**Exercise aim:**
From the line that has "[button] (264, 121)" down to the final line of the listing below, transcribe every line exactly, and only those.
[[ Entries shown open ]]
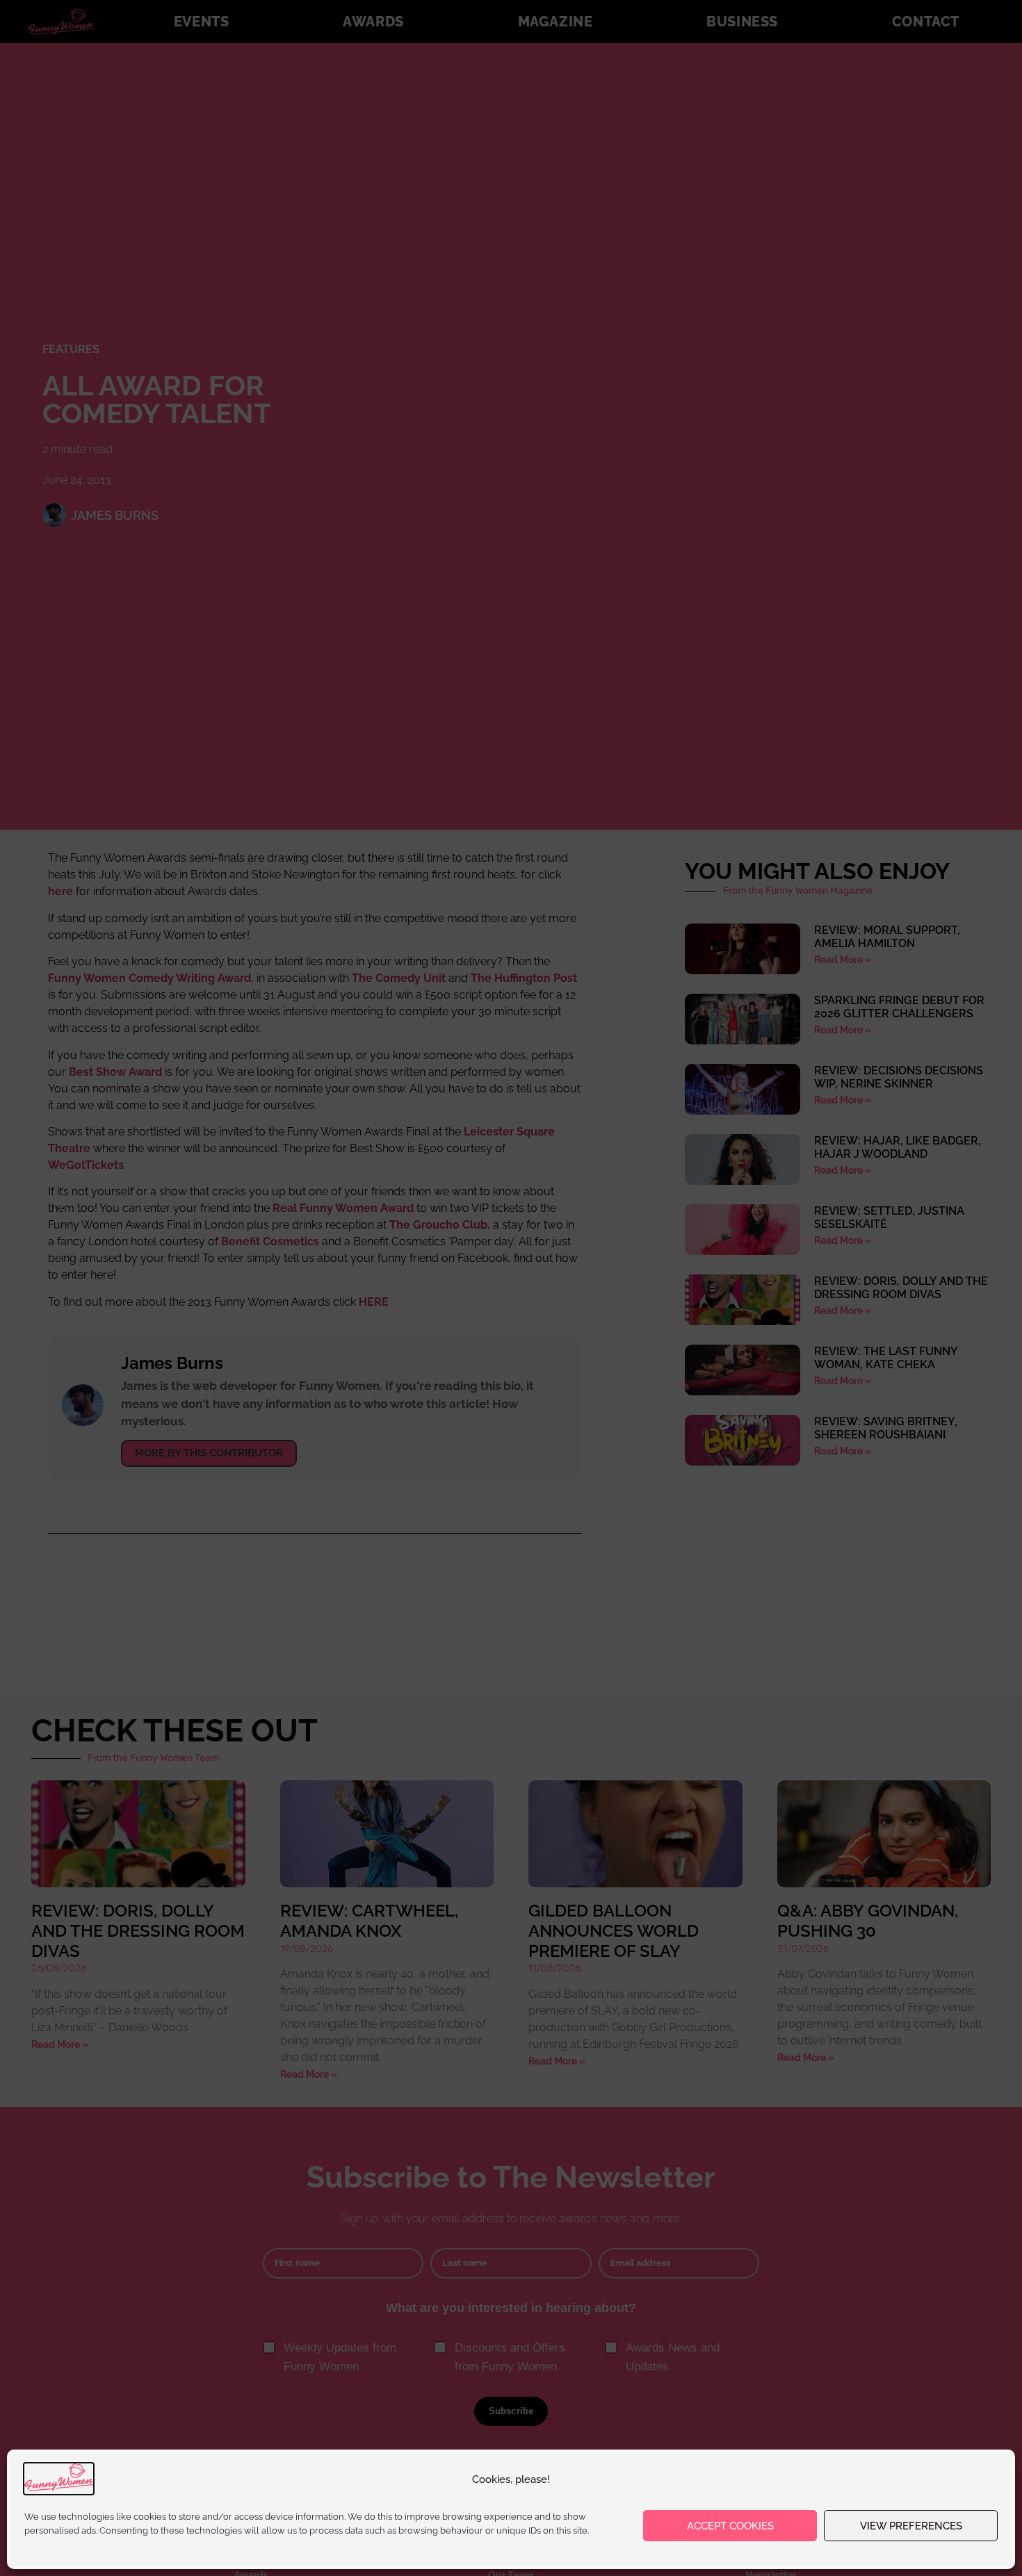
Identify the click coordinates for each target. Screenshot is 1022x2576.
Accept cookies (730, 2526)
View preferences (911, 2526)
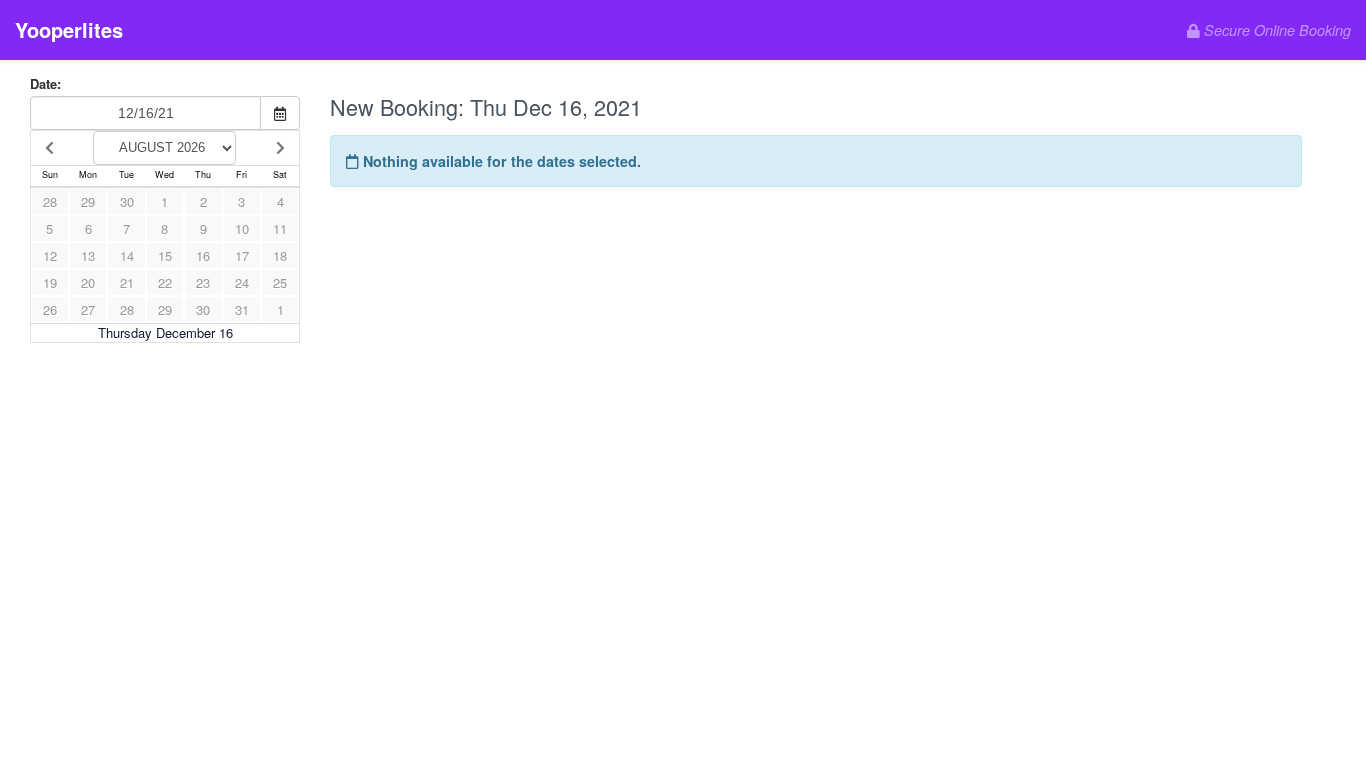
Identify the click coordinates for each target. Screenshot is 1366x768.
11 (280, 228)
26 (50, 309)
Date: (45, 84)
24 (242, 282)
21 (127, 282)
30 (127, 201)
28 (50, 201)
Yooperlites (69, 29)
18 (280, 255)
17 (242, 255)
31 (242, 309)
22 (165, 282)
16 (203, 255)
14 (127, 255)
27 (88, 309)
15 (165, 255)
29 (88, 201)
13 (88, 255)
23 (203, 282)
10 (242, 228)
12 (50, 255)
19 (50, 282)
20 (88, 282)
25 (280, 282)
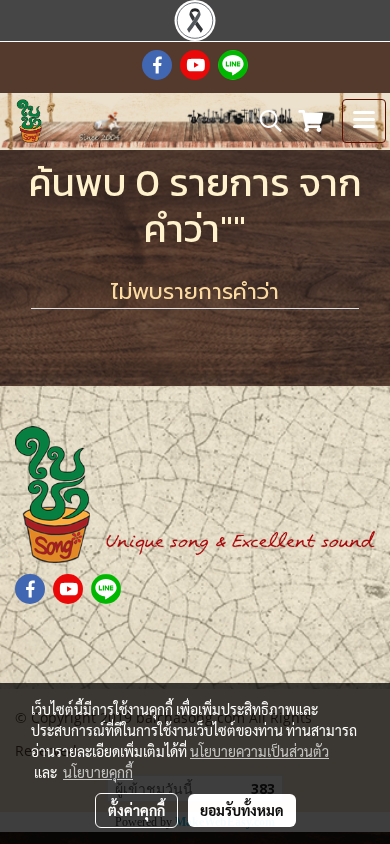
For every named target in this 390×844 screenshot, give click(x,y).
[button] (264, 121)
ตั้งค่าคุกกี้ (136, 810)
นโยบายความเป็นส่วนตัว (259, 751)
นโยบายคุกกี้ (98, 772)
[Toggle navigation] (364, 121)
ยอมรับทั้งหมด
[[ Entries shown closed ]]
**Reply:**
[button] (264, 121)
ตั้งค่าคุกกี้ (136, 810)
นโยบายความเป็นส่วนตัว (259, 751)
นโยบายคุกกี้ (98, 772)
[Toggle navigation] (364, 121)
ยอมรับทั้งหมด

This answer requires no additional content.